E-Commerce: HDE fordert Importstopp für Temu und Shein
Der Einzelhandel in Deutschland befürchtet für das laufende Jahr eine Fortsetzung der wirtschaftlichen Stagnation. In einem Brief an Bundeskanzler Friedrich Merz, über den das RedaktionsNetzwerk Deutschland(öffnet im neuen Fenster) (RND) berichtet, fordert der Handelsverband Deutschland (HDE) einen "echten Aufbruch" für die Branche.
Der Verband(öffnet im neuen Fenster) weist darauf hin, dass viele Handelsunternehmen derzeit ihre Reserven aufbrauchen. Im Hinblick auf den anstehenden EU-Gipfel in der kommenden Woche appelliert der HDE an den Kanzler, sich gegen Wettbewerbsverzerrungen und für den Abbau von Wachstumshemmnissen einzusetzen.
Forderung nach Importstopp als Ultima Ratio
"Die EU-Führungsspitzen müssen endlich dafür sorgen, dass sich die Wettbewerbsfähigkeit europäischer Unternehmen deutlich erhöht. Wir brauchen jetzt einen echten Aufbruch" , so HDE-Präsident Alexander von Preen. Ein Kernanliegen des Verbandes ist der Umgang mit chinesischen Online-Marktplätzen wie Temu oder Shein.
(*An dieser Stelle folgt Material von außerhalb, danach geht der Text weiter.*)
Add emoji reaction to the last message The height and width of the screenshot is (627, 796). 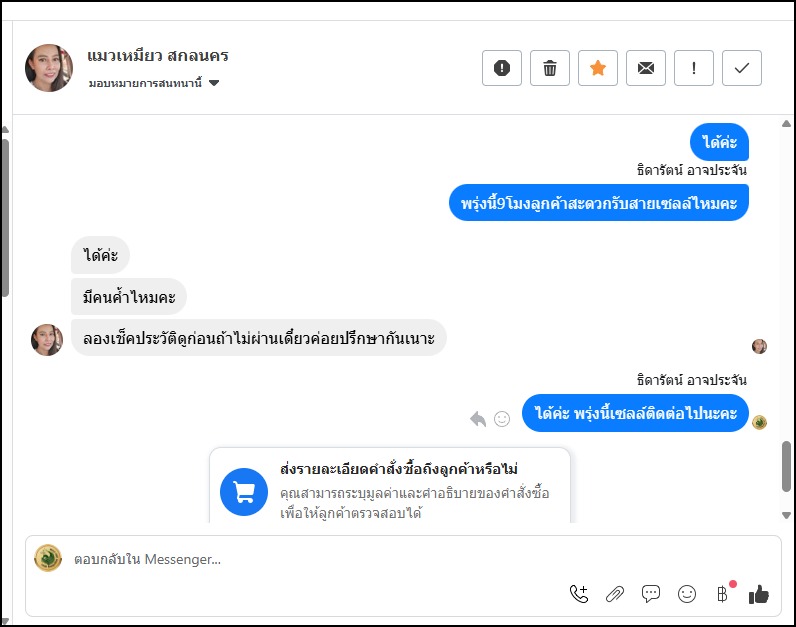pos(502,419)
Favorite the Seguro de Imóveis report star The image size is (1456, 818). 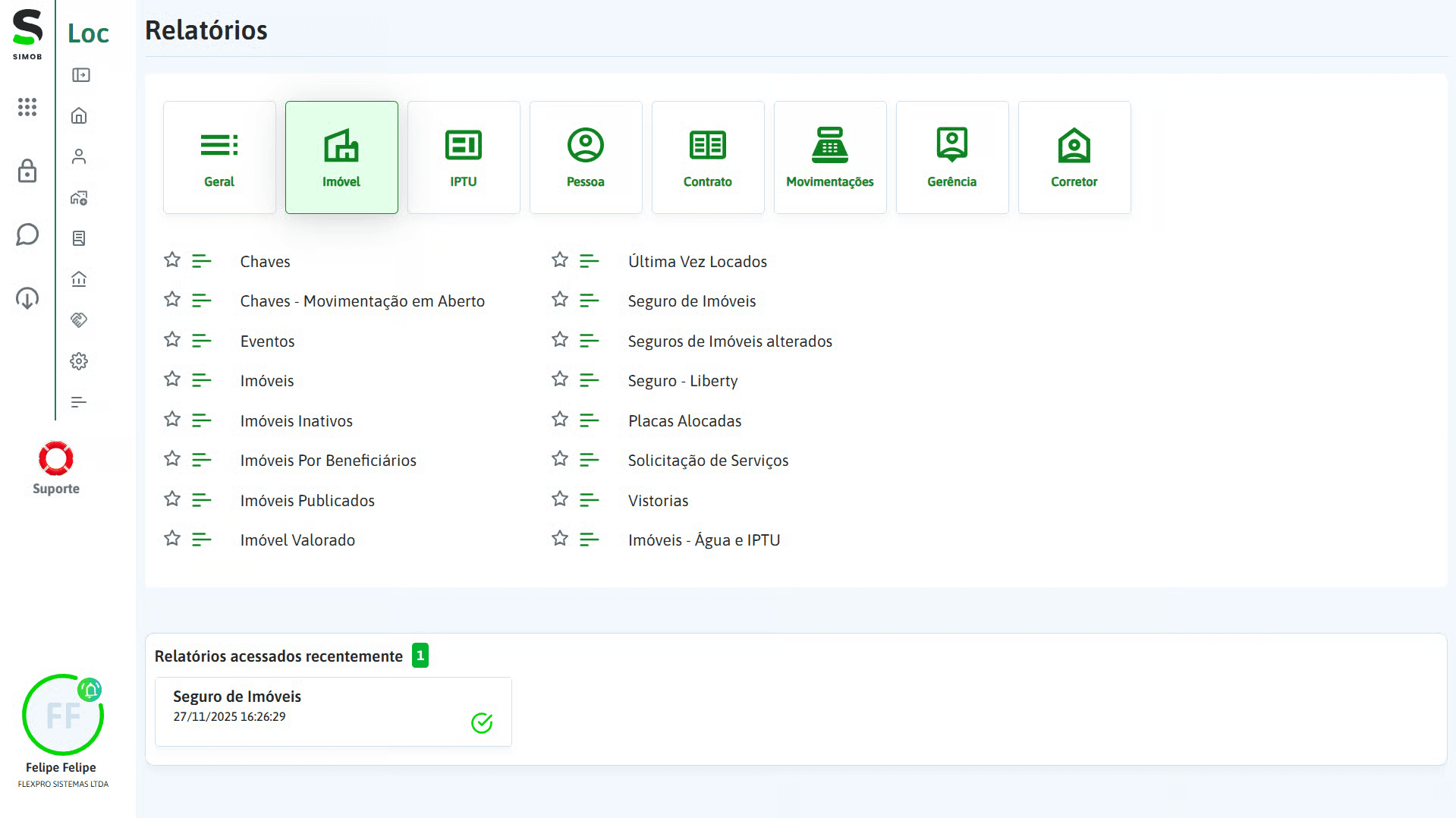coord(559,300)
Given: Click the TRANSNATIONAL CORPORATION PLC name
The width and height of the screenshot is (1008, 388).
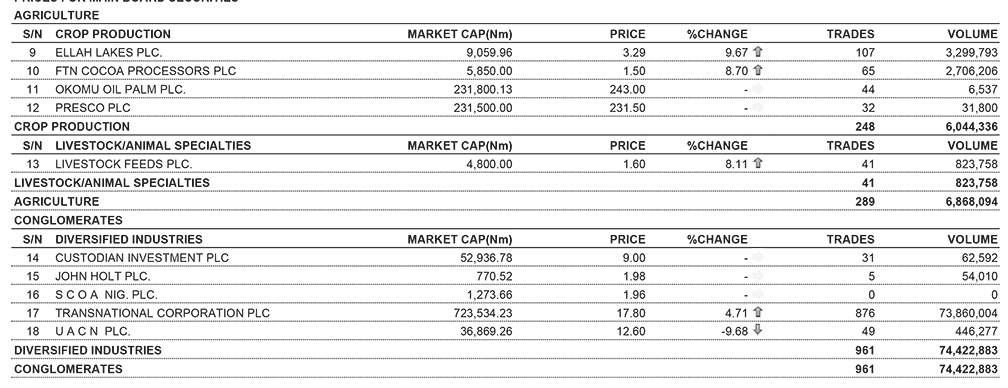Looking at the screenshot, I should click(x=163, y=313).
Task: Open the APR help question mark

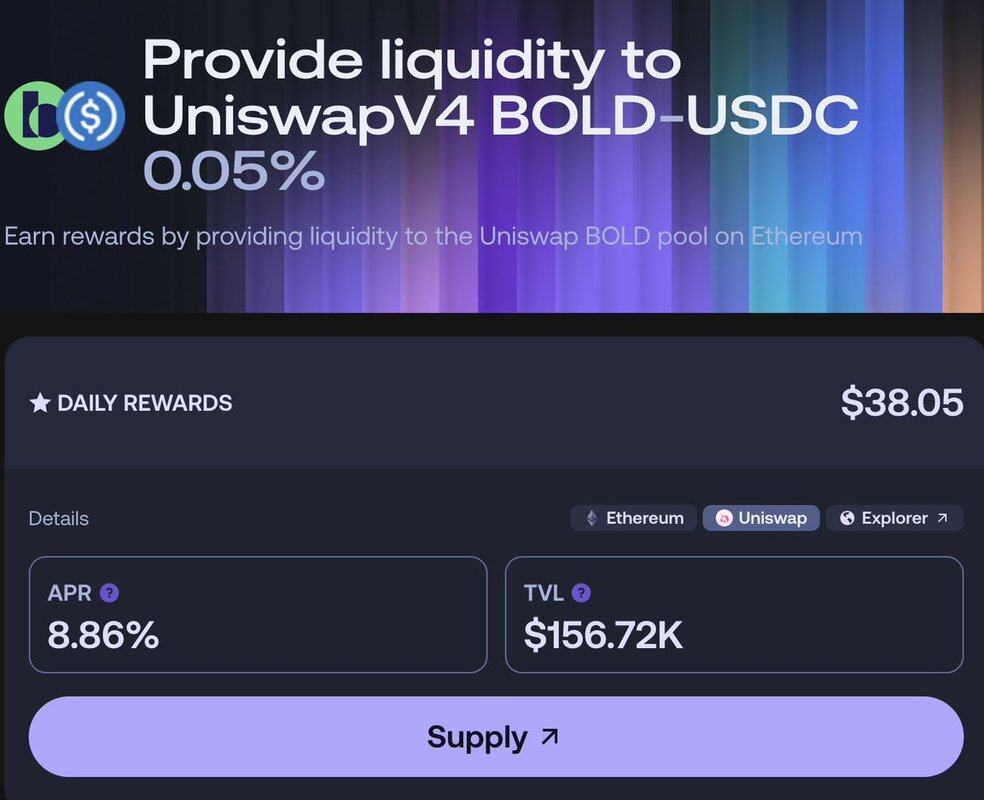Action: [109, 593]
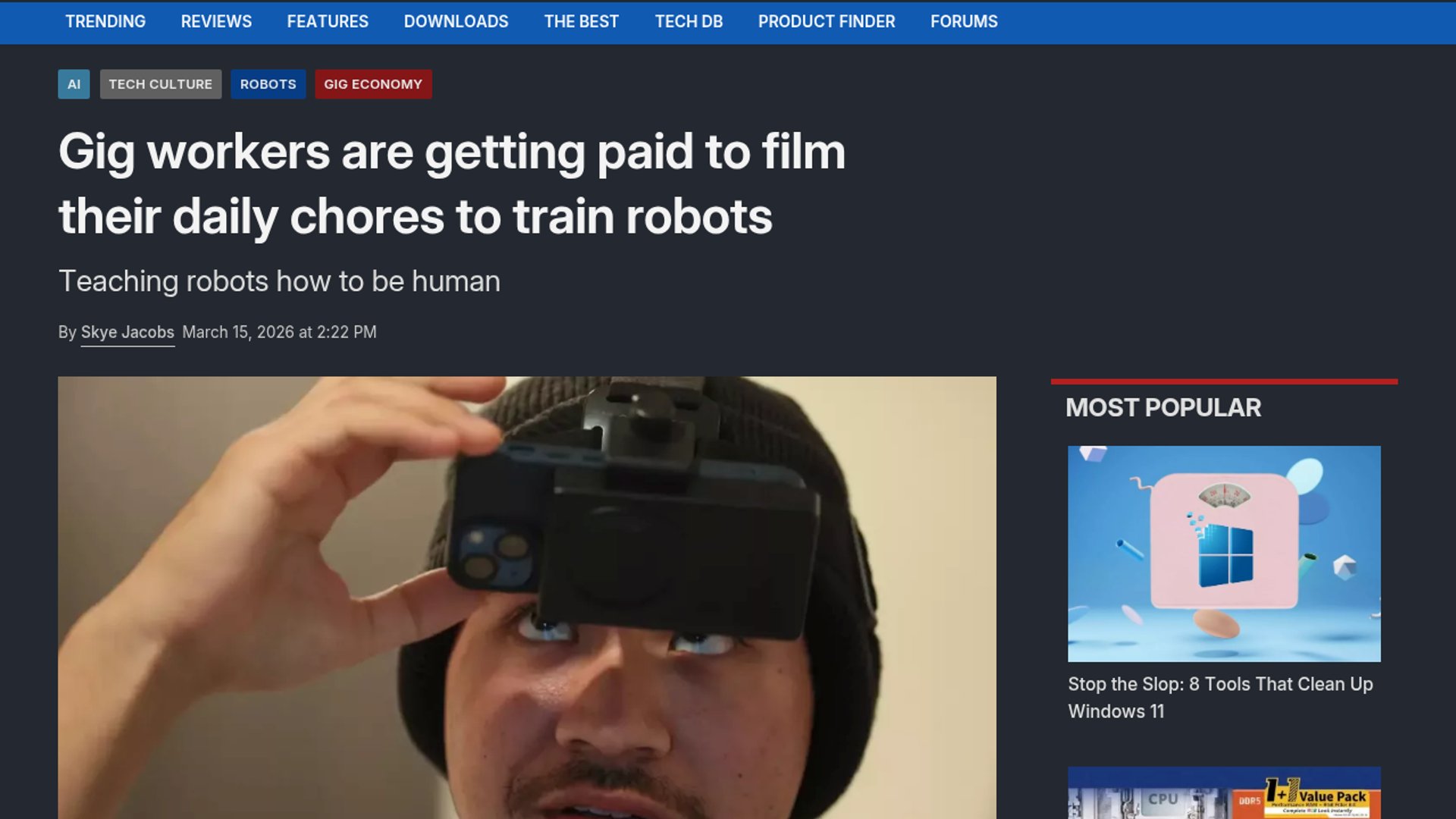Go to REVIEWS section
The height and width of the screenshot is (819, 1456).
(216, 21)
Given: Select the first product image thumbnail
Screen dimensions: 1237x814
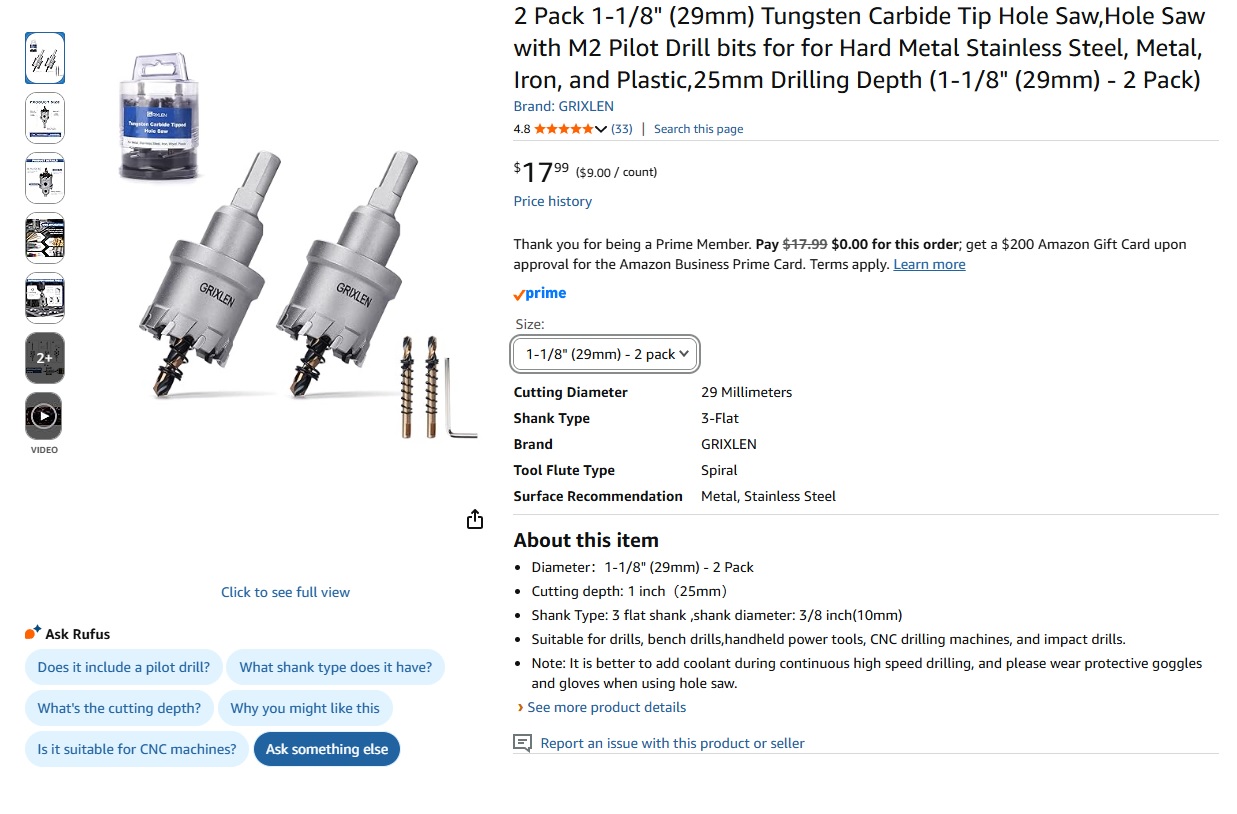Looking at the screenshot, I should [x=44, y=58].
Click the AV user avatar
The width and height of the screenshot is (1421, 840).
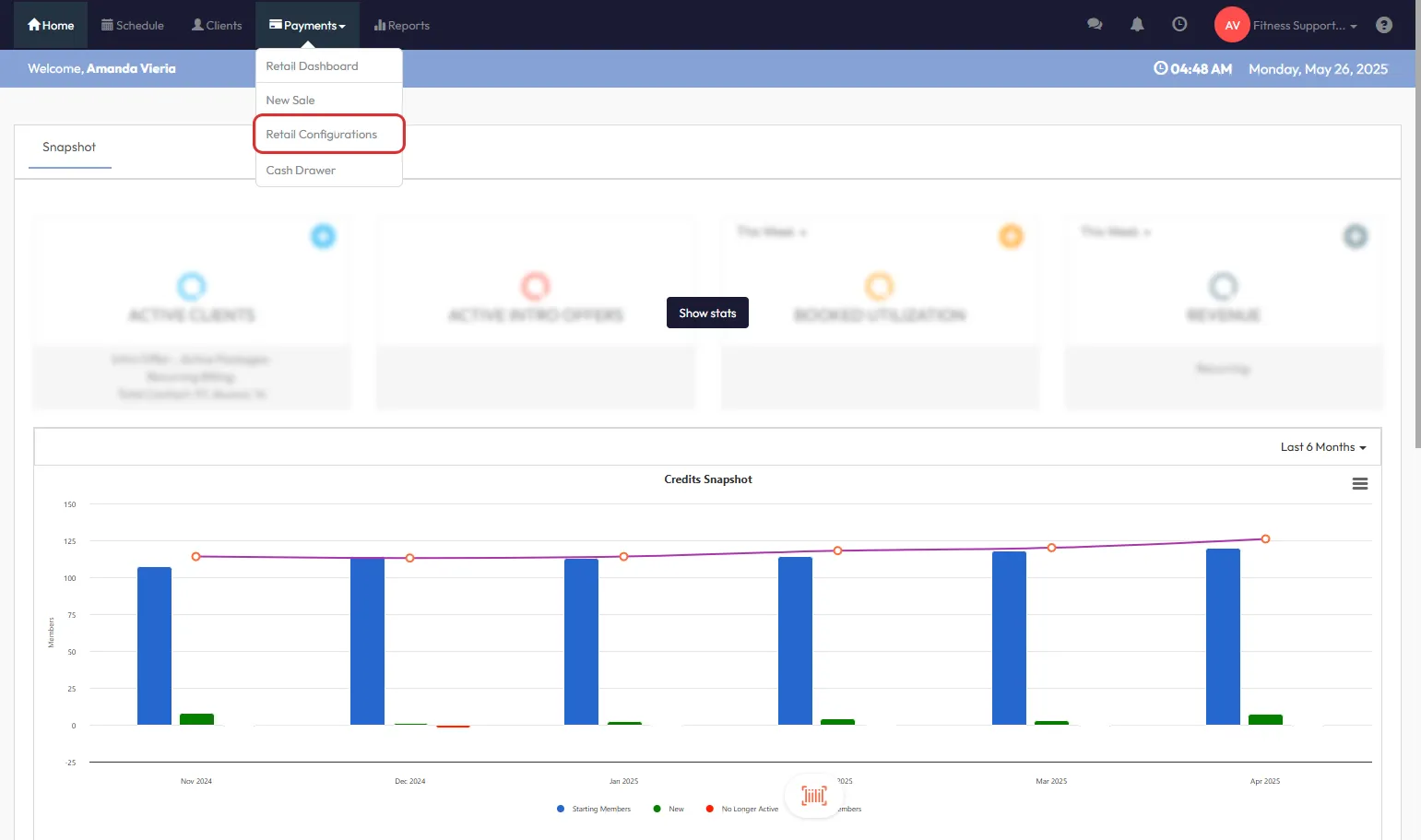[x=1231, y=25]
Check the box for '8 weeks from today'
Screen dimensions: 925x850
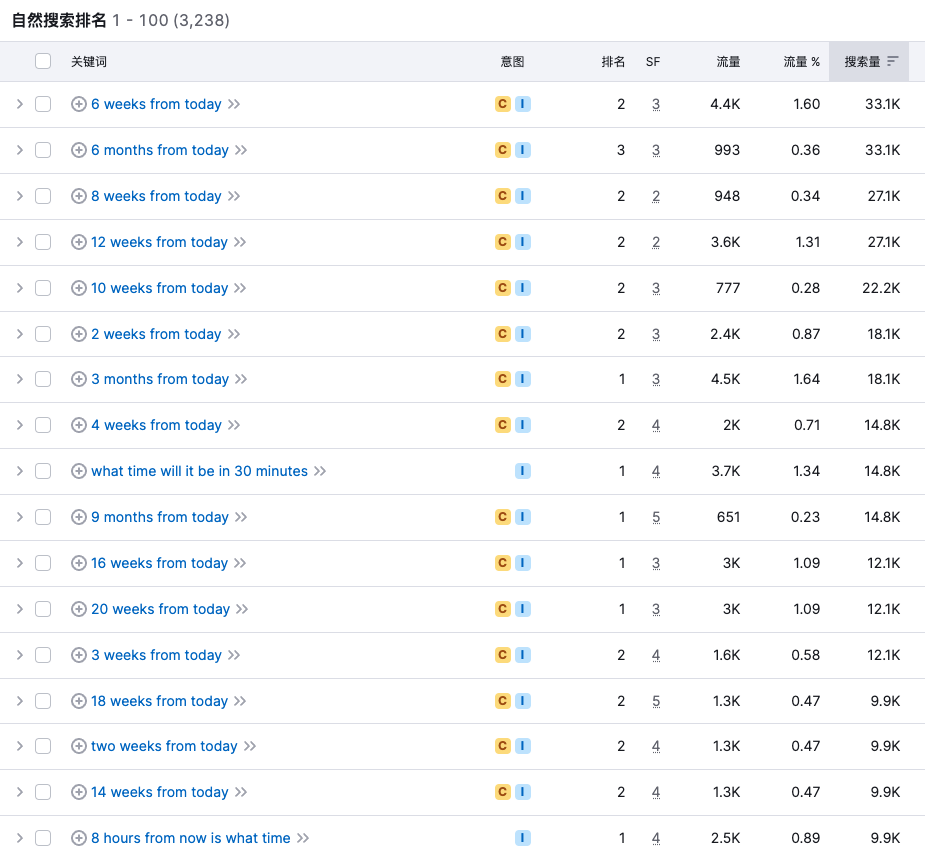click(43, 196)
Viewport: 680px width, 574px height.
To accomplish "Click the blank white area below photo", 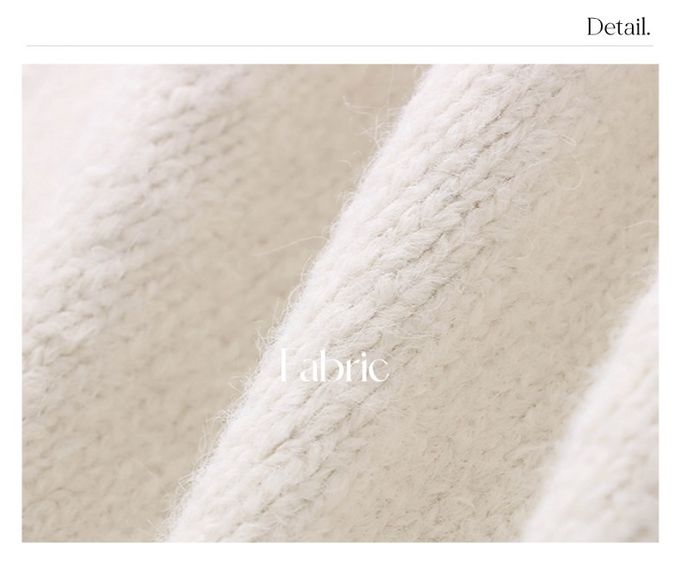I will click(340, 558).
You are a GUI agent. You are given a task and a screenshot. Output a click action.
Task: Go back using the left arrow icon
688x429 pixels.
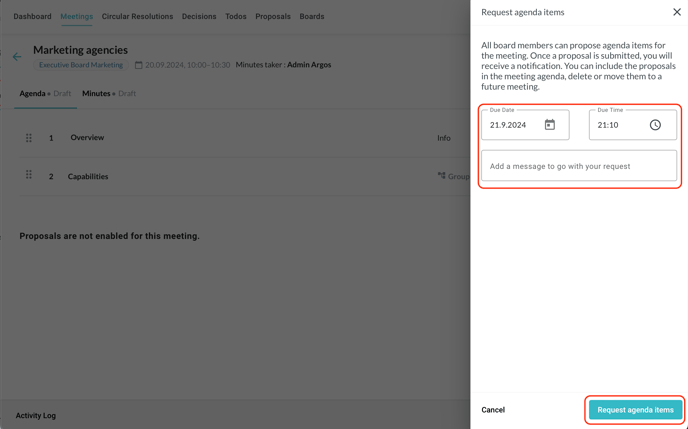17,57
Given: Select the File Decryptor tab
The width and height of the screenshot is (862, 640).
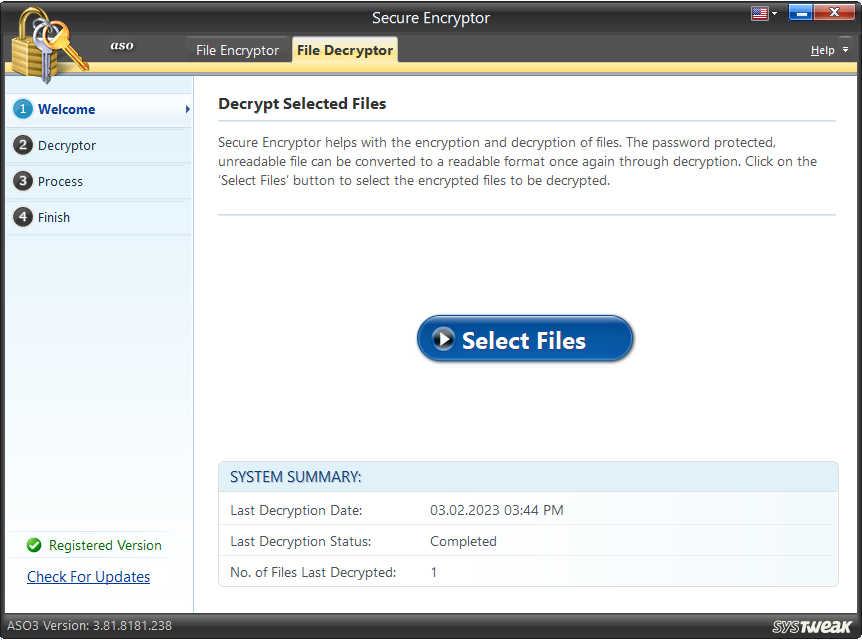Looking at the screenshot, I should point(344,48).
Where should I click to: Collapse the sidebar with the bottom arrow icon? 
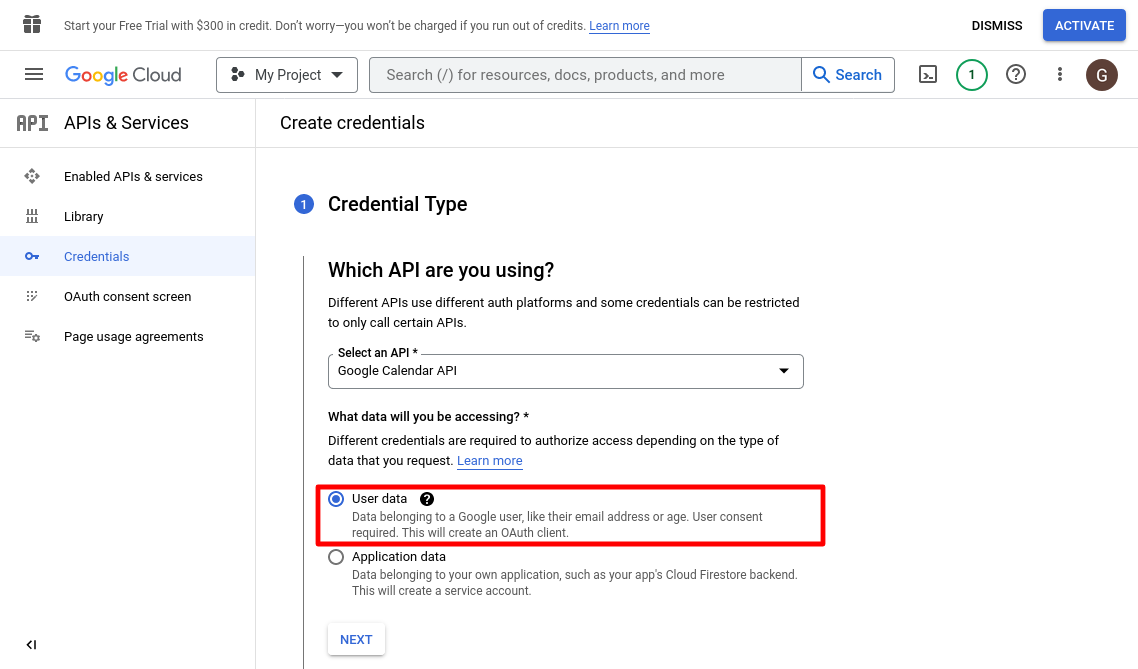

Der HDE beklagt eine massive Wettbewerbsverzerrung, da diese Anbieter den Markt mit Waren fluteten, die teils Sicherheits- und Umweltstandards missachteten. Der Verband fordert daher die Durchsetzung gleicher Wettbewerbsbedingungen. Sollten die Plattformen europäische Regeln weiterhin systematisch ignorieren, müsse als letztes Mittel ein Importstopp verhängt werden. Unternehmen, die sich nicht an geltendes Recht hielten, dürften keinen Zugang zum europäischen Markt erhalten.
Kritik an der Umsetzung von EU-Richtlinien
Zusätzlich warnt die Verbandsführung vor den Folgen der EU-Entgelttransparenzrichtlinie. Diese solle zwar die Information über Gehälter verbessern, bedeute für den Mittelstand jedoch einen erheblichen bürokratischen Mehraufwand. Der HDE spricht sich dafür aus, das Vorhaben grundlegend neu zu bewerten, um die Tarifautonomie nicht zu gefährden.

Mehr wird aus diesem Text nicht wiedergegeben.